> **PROVIDED DATA**:
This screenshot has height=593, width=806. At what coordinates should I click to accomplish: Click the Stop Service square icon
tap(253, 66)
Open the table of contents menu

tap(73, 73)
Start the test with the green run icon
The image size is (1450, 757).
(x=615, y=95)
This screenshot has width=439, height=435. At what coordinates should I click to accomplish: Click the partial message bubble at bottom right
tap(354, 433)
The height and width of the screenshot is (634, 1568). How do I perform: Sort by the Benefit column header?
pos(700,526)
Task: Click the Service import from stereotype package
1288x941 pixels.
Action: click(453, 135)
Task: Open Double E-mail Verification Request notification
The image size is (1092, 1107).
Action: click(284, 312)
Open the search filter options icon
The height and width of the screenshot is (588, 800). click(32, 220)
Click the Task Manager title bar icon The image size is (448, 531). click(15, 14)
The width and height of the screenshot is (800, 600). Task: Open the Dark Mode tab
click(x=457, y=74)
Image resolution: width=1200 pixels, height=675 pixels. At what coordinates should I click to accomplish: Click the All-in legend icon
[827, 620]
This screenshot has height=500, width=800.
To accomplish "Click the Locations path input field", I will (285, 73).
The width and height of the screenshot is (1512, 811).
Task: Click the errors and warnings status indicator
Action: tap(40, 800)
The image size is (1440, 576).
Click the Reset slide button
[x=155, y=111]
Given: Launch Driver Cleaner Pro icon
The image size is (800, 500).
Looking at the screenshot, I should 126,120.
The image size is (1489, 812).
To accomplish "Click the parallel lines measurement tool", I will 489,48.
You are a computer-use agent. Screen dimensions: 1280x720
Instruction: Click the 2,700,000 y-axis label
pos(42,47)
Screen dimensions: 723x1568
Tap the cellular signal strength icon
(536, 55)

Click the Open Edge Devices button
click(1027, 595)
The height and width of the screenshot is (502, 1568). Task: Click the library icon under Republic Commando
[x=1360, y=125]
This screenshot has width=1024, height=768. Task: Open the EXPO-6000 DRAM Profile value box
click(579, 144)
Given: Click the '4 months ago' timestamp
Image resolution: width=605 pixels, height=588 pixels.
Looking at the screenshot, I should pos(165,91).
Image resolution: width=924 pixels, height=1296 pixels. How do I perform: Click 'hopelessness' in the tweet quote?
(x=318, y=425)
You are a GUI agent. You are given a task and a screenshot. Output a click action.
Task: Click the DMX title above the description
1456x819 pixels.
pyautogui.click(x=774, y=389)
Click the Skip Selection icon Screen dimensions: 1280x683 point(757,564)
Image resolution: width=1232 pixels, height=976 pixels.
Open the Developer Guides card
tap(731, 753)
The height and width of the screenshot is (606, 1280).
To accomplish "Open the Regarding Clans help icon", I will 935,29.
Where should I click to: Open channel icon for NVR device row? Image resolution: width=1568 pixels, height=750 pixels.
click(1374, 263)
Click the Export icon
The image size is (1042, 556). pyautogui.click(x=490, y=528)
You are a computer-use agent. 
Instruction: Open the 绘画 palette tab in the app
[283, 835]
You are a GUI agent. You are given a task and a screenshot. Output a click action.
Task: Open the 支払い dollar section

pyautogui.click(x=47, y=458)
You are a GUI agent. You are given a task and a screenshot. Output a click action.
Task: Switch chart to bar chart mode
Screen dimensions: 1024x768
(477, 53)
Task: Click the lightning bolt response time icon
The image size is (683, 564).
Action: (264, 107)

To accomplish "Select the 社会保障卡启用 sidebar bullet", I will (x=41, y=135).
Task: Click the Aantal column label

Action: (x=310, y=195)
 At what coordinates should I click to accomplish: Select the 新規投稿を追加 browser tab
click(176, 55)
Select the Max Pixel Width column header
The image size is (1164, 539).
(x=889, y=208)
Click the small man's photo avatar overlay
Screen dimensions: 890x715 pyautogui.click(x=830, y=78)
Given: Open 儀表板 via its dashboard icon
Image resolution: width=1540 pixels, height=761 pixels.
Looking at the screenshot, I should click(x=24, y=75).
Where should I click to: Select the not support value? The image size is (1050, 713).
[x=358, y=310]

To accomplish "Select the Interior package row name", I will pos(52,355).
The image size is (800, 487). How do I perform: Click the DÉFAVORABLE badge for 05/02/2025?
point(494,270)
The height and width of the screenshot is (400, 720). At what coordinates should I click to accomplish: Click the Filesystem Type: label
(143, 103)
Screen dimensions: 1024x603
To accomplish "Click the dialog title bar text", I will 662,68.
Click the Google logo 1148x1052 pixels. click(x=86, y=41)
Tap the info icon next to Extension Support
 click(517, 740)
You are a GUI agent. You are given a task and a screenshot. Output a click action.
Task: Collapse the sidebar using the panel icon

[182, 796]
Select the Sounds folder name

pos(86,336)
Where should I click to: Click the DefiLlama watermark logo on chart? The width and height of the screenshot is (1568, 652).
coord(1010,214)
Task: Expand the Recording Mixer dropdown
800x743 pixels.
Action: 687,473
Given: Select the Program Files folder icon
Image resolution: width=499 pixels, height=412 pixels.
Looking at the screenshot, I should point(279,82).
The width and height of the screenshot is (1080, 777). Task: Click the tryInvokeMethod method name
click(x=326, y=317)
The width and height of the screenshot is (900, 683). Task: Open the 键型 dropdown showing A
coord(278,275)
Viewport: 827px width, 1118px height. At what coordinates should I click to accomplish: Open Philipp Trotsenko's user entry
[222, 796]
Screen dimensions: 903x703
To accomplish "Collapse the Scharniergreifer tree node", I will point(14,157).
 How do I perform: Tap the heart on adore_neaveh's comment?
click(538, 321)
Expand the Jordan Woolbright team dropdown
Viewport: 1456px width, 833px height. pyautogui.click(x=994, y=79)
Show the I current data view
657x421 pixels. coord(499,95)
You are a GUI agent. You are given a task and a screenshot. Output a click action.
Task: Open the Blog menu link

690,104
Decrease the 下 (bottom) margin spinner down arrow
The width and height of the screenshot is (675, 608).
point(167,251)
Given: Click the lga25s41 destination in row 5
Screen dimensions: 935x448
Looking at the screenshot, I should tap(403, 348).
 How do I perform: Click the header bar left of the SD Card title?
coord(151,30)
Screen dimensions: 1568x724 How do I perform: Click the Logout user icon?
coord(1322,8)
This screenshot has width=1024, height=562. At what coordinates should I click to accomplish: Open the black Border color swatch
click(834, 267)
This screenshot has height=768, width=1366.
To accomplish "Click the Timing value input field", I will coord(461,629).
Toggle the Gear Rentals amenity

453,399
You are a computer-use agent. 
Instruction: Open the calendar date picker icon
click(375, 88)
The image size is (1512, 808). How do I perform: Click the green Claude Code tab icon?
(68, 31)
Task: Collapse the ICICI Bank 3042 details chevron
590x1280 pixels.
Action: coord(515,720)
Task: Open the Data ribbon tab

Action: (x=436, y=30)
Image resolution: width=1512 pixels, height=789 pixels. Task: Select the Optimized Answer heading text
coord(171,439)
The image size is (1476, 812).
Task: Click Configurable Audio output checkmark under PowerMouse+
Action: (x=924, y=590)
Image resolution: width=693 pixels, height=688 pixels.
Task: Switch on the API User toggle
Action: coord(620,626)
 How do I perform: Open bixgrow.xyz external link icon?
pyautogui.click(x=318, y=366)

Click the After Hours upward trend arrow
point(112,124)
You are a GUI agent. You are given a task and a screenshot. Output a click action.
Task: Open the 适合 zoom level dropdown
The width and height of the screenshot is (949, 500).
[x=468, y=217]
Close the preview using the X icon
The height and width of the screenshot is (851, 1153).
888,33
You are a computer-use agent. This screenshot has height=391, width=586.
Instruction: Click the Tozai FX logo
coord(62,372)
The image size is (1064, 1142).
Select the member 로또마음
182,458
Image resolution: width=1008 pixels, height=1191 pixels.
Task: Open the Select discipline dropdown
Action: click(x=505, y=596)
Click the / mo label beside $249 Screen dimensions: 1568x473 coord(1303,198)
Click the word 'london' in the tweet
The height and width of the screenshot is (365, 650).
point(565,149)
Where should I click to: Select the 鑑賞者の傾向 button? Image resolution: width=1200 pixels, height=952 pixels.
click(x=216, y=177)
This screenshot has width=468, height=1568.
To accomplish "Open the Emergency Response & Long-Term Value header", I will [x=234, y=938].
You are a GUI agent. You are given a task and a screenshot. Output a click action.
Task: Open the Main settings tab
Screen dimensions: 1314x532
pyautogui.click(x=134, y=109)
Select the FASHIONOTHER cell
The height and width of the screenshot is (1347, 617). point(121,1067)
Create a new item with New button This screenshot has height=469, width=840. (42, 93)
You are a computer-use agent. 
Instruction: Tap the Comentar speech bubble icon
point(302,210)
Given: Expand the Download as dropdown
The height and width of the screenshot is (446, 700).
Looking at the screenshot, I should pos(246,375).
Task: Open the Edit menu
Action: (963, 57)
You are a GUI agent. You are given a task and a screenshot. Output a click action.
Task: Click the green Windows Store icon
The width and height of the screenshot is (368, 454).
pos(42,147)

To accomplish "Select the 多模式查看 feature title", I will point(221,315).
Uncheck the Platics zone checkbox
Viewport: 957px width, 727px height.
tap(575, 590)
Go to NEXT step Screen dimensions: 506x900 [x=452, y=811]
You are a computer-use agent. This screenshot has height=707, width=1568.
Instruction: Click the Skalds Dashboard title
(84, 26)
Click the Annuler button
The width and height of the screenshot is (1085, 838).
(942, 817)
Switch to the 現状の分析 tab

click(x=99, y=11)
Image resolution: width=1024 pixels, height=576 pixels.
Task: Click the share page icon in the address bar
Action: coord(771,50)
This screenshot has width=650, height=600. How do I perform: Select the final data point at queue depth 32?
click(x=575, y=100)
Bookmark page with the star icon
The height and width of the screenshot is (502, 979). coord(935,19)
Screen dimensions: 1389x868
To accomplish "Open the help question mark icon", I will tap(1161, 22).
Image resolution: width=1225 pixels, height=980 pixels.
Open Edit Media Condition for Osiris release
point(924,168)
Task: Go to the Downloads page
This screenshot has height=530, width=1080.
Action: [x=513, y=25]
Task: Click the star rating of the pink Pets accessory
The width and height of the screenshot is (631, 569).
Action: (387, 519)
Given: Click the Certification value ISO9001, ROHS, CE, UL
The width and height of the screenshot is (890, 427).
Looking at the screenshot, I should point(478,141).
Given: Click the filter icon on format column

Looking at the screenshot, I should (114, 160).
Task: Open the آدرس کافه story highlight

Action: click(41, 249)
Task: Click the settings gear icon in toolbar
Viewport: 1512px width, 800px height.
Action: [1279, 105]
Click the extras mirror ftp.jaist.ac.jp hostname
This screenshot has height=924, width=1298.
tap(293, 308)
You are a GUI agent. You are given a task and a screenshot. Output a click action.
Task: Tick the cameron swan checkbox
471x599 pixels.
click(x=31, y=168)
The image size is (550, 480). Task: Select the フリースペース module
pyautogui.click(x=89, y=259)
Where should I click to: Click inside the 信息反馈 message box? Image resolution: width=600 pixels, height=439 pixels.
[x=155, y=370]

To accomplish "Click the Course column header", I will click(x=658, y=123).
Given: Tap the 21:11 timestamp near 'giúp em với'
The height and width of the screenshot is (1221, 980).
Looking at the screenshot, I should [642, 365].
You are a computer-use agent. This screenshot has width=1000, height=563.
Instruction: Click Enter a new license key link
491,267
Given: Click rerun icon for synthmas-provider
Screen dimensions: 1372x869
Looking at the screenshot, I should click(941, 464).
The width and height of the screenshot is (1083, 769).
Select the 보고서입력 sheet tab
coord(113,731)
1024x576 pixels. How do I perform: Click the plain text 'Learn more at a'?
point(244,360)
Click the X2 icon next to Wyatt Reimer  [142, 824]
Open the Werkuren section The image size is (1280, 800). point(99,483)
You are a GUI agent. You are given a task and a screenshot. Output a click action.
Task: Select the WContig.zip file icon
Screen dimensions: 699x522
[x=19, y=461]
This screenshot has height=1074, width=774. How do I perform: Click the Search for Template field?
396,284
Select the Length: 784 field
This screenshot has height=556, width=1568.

> **AIM OF THE TASK**: Only the number is wanted: how many lines in the preceding entries hold the string "timestamp"?

> **COMPLETED EXERCISE**: 2